- Stop trying to eat less, just eat more. Not quantity wise, but quality wise. Diversify your eating habits. Try a different fruit or vegetable every day, for example. Don't limit your food options!
- Know what you are eating. It is best to cook for yourself, but if you don't have time, just make sure you are reading ingredients very carefully. The fewer ingredients, the better. And if you cant pronounce half the ingredients, chances are, you don't want to be eating them.
- Know how to read Nutrition Facts.
- ALWAYS look at the serving size first. If products have a small enough serving size they can round all the amounts to zero. But many of the serving sizes are unrealistic. For example, PAM claims their product has zero fat, zero calories, zero everything. Because the serving size is .266 grams, which is a "1/3 second spray. First of all, can you even spray for 1/3 of a second? I cant even count a third of a second! Secondly, who is going to use that little? This is a trick that can be used by any company. Don't be fooled by what is on the front of the box or can, check the back!
- Look at the daily value for each amount. 100 carbohydrates may not seem like very many, but that is already one third of your daily recommended amount! Check out what you need daily here: http://www.netrition.com/rdi_page.html
- Don't eat late at night, or at least try to avoid it. If you come home late one night and need to eat, don't stay hungry all night, but don't make it a habit. If you get hungry for a little late night snack, stick to things with fewer carbohydrates.

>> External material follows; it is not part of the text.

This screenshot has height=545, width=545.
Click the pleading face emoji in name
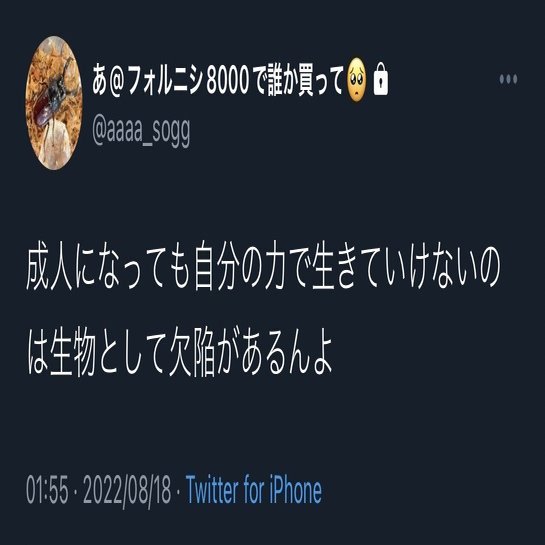pos(357,80)
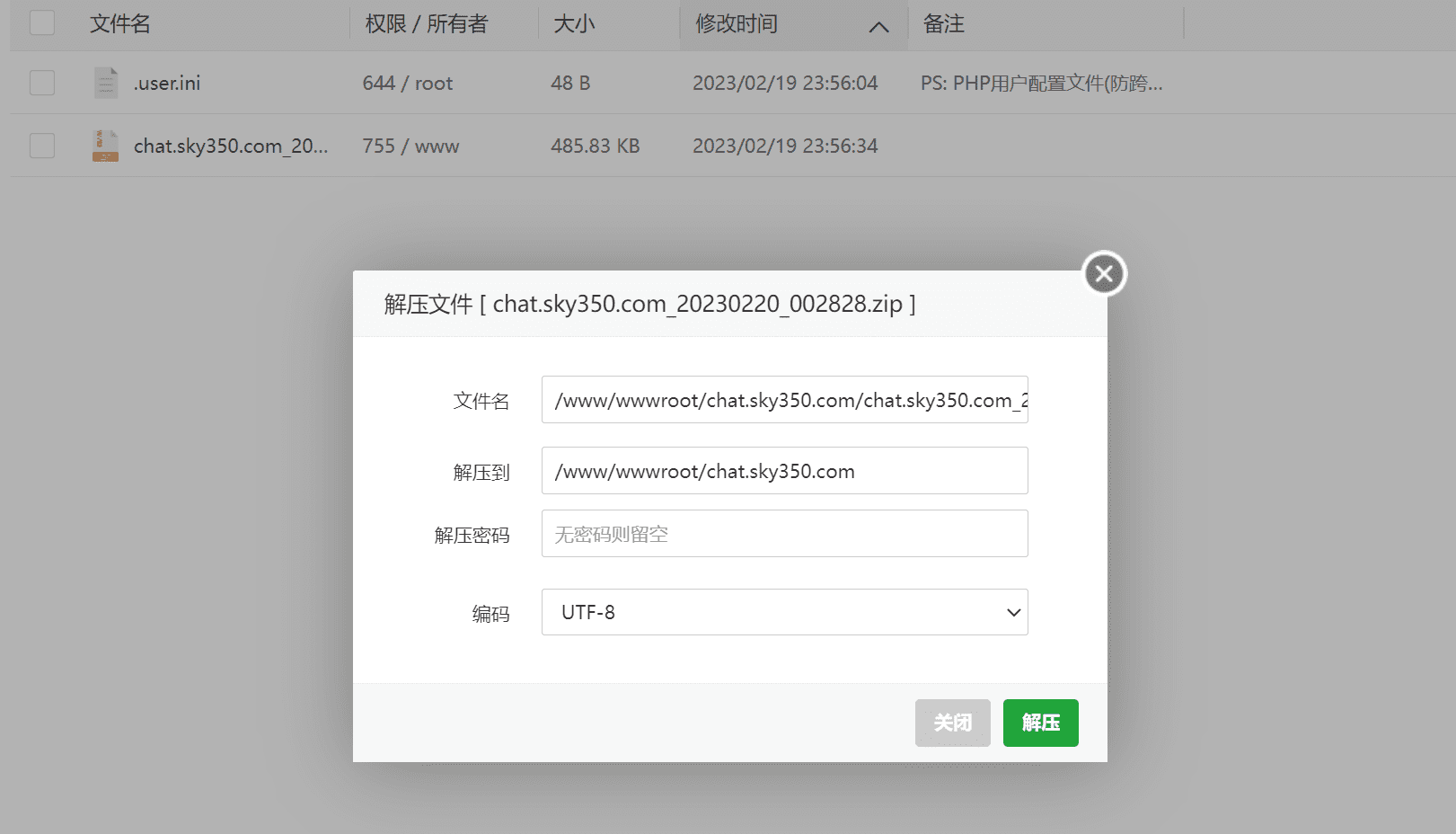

- Eat bigger meals, fewer times a day. If you don't eat enough at one meal and you are still hungry, you may end up snacking the rest of the day, usually on more unhealthy foods. Try to eat three balanced meals each day (thats right, no more skipping breakfast!) with maybe one or two small snacks in between.
- Don't leave snacks lying around! If you know you will be tempted by a bag of chips lying on the counter, try to put them high up in the cabinet, so you have to do and think more about it instead of just reaching instinctively into the bag. Instead, leave healthy snacks lying around. Don't rely on packaged things, next time you are at the store, try getting something fresh like bananas or carrots instead of something packaged like chips.
- Most diet plans DON'T work. Many companies that claim their foods have "low fat", "fewer calories", etc. make up for all the bad stuff they don't have, for even more bad stuff they do have. For example, Lean Cuisine's Glazed Chicken nutrition facts state that it has only 2 grams of fat, 210 calories, and 17 grams of protein. Plus, the serving size is the entire box. So far, so good. Then you take a look at the ingredients. First thing, cooked chicken tenderloins, the first ingredient of which is chicken tenderloins. That all sounds good. But the second ingredient is high fructose corn syrup. Not so great. Think about how much high fructose corn syrup that is. There is more high fructose corn syrup in that dish than any other seasoning. It's like eating candy! Did I mention Lean Cuisine is owned by Nestle, that's right, the same company that makes Butterfingers, Kit Kat, and Dreyer's. Also, note that at the bottom, in very small print, it states that "Nutritional information is subject to change."image from leancuisine.com
- Eat REAL food. Some over processed food can hardly be called food. Try to eat things that don't have ingredients starting with "modified" "partially hydrogenated" "concentrate", etc. It is better to eat real sugar than high fructose corn syrup. A good way to know how fresh the ingredients are is to check the expiration date. The fresher (and better) the food is, the shorter the time will be before the expiration date. For example, Twinkies, well known for their long shelf life, you will find do not have many real ingredients. Real food goes bad, so to keep Twinkies good for a longer period of time, the real ingredients are replaced with artificial alternatives.
- Next time you get hungry for a snack, try drinking water instead. You may mistake being thirsty for being hungry.
- Exercise! This may be the easiest of all. It doesn't need to take up hours of your day to get in shape. If you are short on time, make the workout more intense.For example, if you walk your dog every day, try running instead. You may find that running fifteen minutes a day instead of walking can make a big difference. You don't need to buy a bunch of equipment or join a gym, although, if you can it may be a good invest ment. All you need is motivation. Just make it a habit to exercise a certain amount of time each day, and when you have extra time, do something else physical like going hiking or doing laps in the pool for a longer period of time.
At the end of the day, after all is said, done, and eaten, the most important thing is to feel good about YOU! These tips can help you look and feel your best!